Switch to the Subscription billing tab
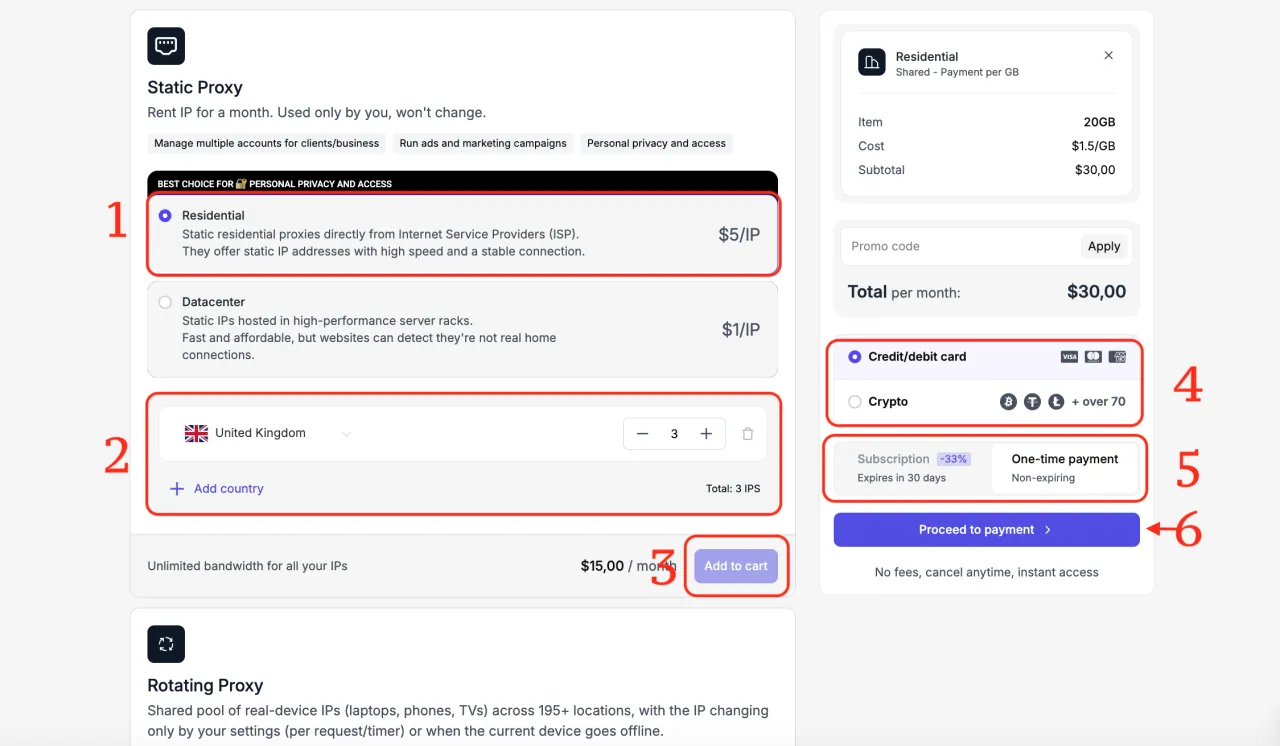The width and height of the screenshot is (1280, 746). (911, 467)
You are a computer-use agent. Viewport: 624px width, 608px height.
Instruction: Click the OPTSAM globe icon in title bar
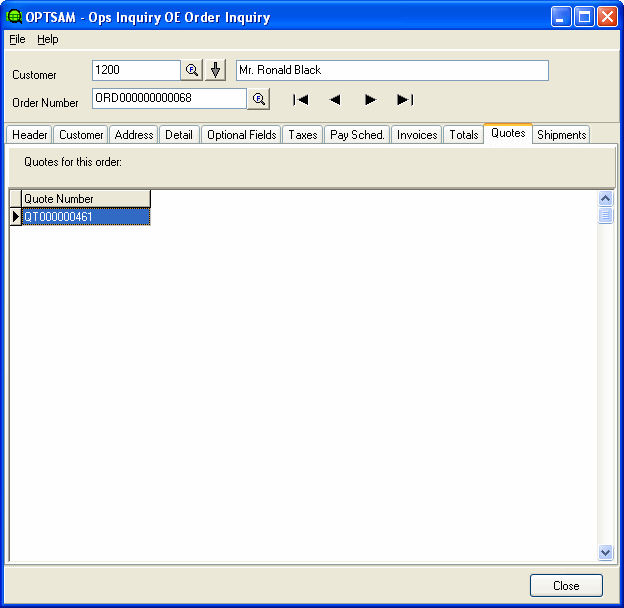coord(15,17)
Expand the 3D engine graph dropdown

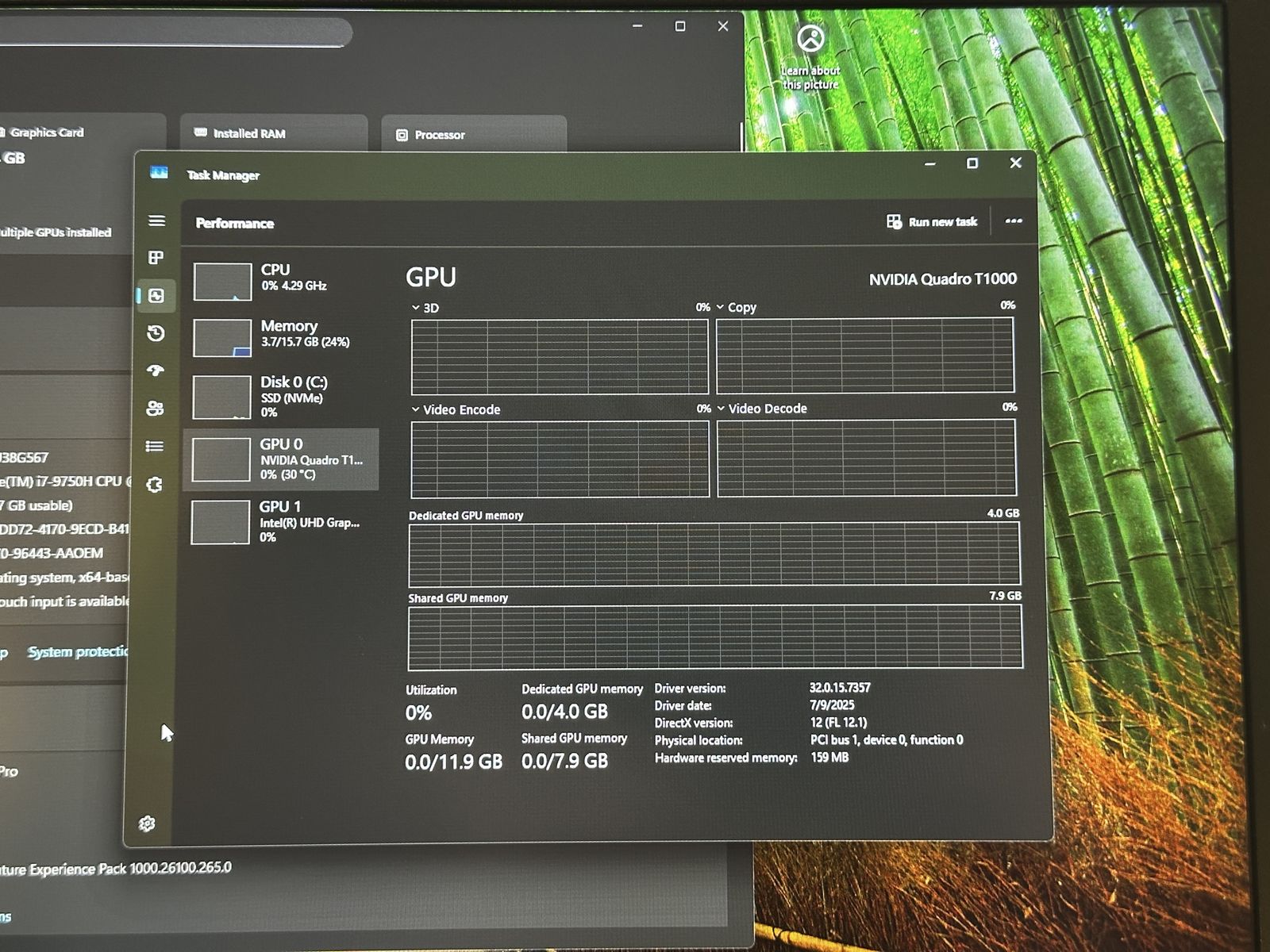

# # #

Set task: Rewrite all of the items above, changing "icon" to "symbol" and keeping everything else the same. Leave the pictures out.

Solution to this task:
Switch to the Subscription billing tab
The width and height of the screenshot is (1280, 746). (911, 467)
You are a computer-use agent. Viewport: 624px width, 608px height.
Instruction: Click the OPTSAM globe symbol in title bar
coord(15,17)
Expand the 3D engine graph dropdown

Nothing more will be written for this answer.